Mittwoch, 16. Februar 2011

Geräuschverschmutzung

Irgendwie glaub ich mir selber nimmer. Jetzt hab ich euch monatelang vom Invader erzählt. Hab euch Raumschiffe gezeigt. Hinweise gegeben. Verdächtige identifiziert. Kontrollmechanismen blosgelegt. Hauptquartiere erforscht. Alles das. Nicht nur irgendwas. Aber mittlerweile glaub ich eins: Er ist nicht mehr da. Der Invader.

Und wie kommst du jetzt da so plötzlich darauf?
Das ist so eine Sache. Braucht natürlich ein bisschen Vorlauf. Zum Erläutern. Und Ohrenfleisch. Denn heute gibts nicht nur was zum gucken. Sondern. Zum Hören. Womit mir auch schon beim Thema wären. Lärm. Oder Geräuschverschmutzung. Ich glaub das passt besser. Denn eigentlich. Japan ist ja vollgas sauber. Da kannst dir ein Schnitzel im Sommer auf dem schwarzen Asphalt braten so sauber ist des (und so heiß auch). Aber wenns jetzt um die Geräuschkulisse geht. Der Japaner hat einfach eine unglaubliche Affinität zum Geräusch. Jetzt nicht, dass die Leute viel reden würden. Oder laut wären. Nix. Kein Wort. So wenig wie möglich reden. Aber ich glaub dieses Land hat mehr Lautsprecher als die USA Überwachungskameras.
Jetzt fragt Ihr Euch sicherlich...

Ja wo und wie und warum denn überhaupt?
Also. Bei dem "wo" kann ich nur eins sagen. Überall. Des fängt an bei der normalen Straße. Da wird dir erzählt, was das nun für eine tolle Einkaufsstraße ist. Oder in der U-Bahn. Da wird dir in Abständen von fünf Sekunden erzählt wie gefährlich es doch ist, auch nur in der Nähe der gelben Linie zu stehen. Im Zug sowieso. Auf den Skipisten wird dir nix erzählt sondern dir deine Ohren mit der immergleichen J-Pop CD blutig gespielt. Am schlimmsten sind Geschäfte. Manchmal stehen da Leute mit Megaphon. Manchmal wird aber auch nur über die Lautsprecher jede Ware einzeln angepriesen. Da wird dir nicht nur eins erzählt. Sondern alles. Und auch nicht nacheinander. Sondern gleichzeitig. Plus Hintergrundmusik. Mein Lieblingsladen nicht nur in dieser Hinsicht. Don Quixote. Auch ein wunderbares Beispiel für Shopping in Japan. Da gibts ja so gut wie alles. Strahlend gelb findet man diesen wunderbaren Laden in vielerlei Ecken der Stadt. Und ganz ehrlich. Länger als fünf Minuten hält mans da drin nicht aus. Außer. Außer man geht gleich an der Abteilung für Ohropax vorbei...

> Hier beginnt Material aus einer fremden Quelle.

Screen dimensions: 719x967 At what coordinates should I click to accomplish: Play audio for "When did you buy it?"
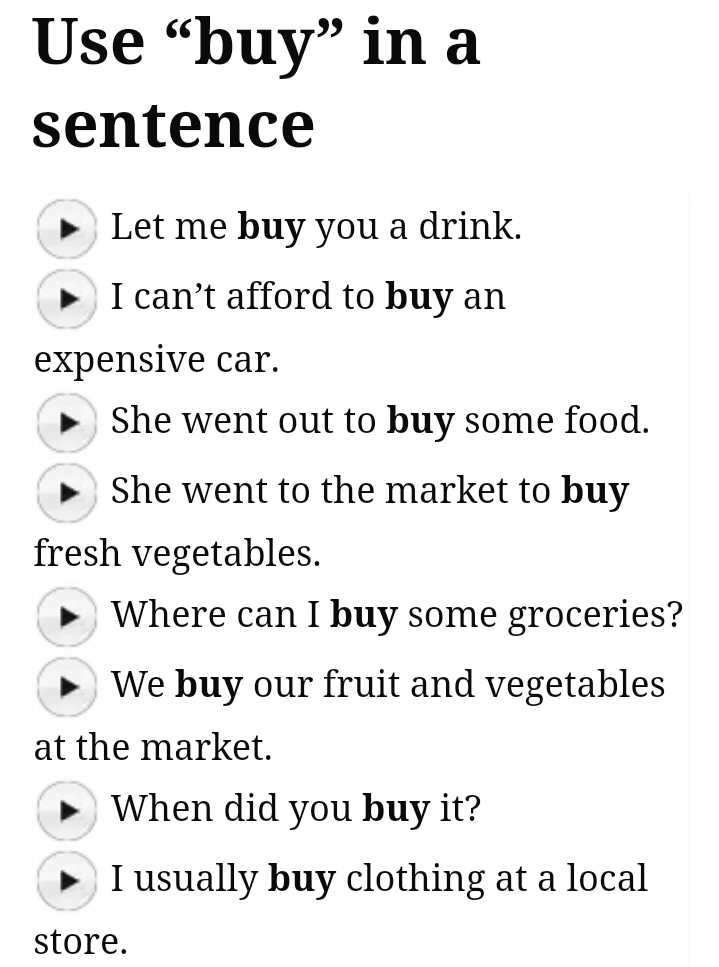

Auch großartig. Geradezu Hammer. Mein Lieblingspark. Der Yoyogi Park. Mitten in Tokyo. Wobei dich da gottseidank keine Lautsprecher ständig beplärren. Vielleicht mag ich ihn auch deshalb so gern. Allerdings. Da machen sich die Menschen den Lärm selber. Der eine oder andere mag vielleicht sagen. Ist doch schön so Live Musik. Ganz gratis. Aber manchmal. Da ist das geradezu aberwitzig. Nicht nur, dass es immer Geräusche geben muss. Auch Geräusche alleine gehen scheinbar gar nicht.



Also ich gebs zu. Ich hab mich halb weggeworfen. Vor Lachen. Aber es ist auch zu schön. Anzusehn. Dabei sag ich euch eins. Der Yoyogi Park ist überhaupt der Wahnsinn. Eigentlich ist er ja bekannt für Cosplay. Diese bunt verkleideten verrückte Menschen. Treffen sich da jeden Samstag. Aber nicht nur das. Der Park ist mehr. Liebespärchen, Jogger, Sportgruppen, Fotografen, Schauspieler, Computerspieler, Joungleure, Tänzer, Rapper. Alles Verrückte Menschen. Alles da. Alles Japaner. Ich war da ja manchmal beim joggen. Aber eigentlich oft auch mehr nur um zu schaun. Und wenn Ihr jetzt sagst, ist doch alles ganz normal für einen Park. Sag ich. Das ist Japan! Klar? Und wenn du jetzt die Bilder siehst und denkst dir so braun alles und so wenig Leute... Es ist Winter. Klar?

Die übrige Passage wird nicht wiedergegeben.